This Week In History News, Oct. 22 – 28

Published October 27, 2017

New book identifies Black Dahlia killer, unusual ancient tradition may be spreading the plague in Madagascar, and the JFK assassination files contain surprising revelations.

New Book Claims To Have Solved The Black Dahlia Murder Case

Black Dahlia Murder

Wikimedia Commons Elizabeth Short, known as the Black Dahlia.

The murder of Elizabeth Short, known as the “Black Dahlia,” is one of American history’s most brutal and mysterious killings.

On Jan. 15, 1947, Short was found dead, brutally mutilated, in a residential neighborhood outside of Los Angeles. The case made nationwide news, due to the horrific, graphic nature of the crime.

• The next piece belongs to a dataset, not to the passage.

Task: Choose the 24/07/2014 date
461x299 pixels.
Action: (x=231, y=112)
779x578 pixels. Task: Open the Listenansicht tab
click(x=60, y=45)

Short’s corpse was severed at the waist, and her intestines had been removed, folded up, and tucked under her lower torso. Pieces of her skin had been removed, there were ligature marks on her wrists and ankles, and her body had been entirely drained of blood. Her corpse had been wiped down with gasoline before being dumped.

Now, a new book claims to have solved the mystery of who exactly committed this ghastly crime.

Ancient Madagascan Tradition Of Dancing With Corpses May Be Spreading The Black Plague There Today

Famadihana Dance

RIJASOLO/AFP/Getty ImagesPeople carry a body wrapped in a sheet after taking it out from a crypt, as they take part in a funerary tradition called the Famadihana in the village of Ambohijafy, a few kilometres from Antananarivo, on September 23, 2017.

After an epidemic of the Black Plague reemerged in Madagascar, officials warn that the practice of dancing with dead bodies may heighten the risk of spreading the disease.

The ancient tradition of “Famadihana,” or dancing with the dead, may be helping to spread the Famadihana currently ravaging Madagascar, reports Newsweek. The Plague is not new to the island nation, and localized epidemics of the disease have been reported there for decades.

Learn more here.

Newspaper Received Anonymous Tip 25 Minutes Before JFK Assassination


Wikimedia CommonsJFK in his convertible moments before he was shot

On Nov. 22, 1963, at 6:05 pm, the Cambridge News in England received a phone call.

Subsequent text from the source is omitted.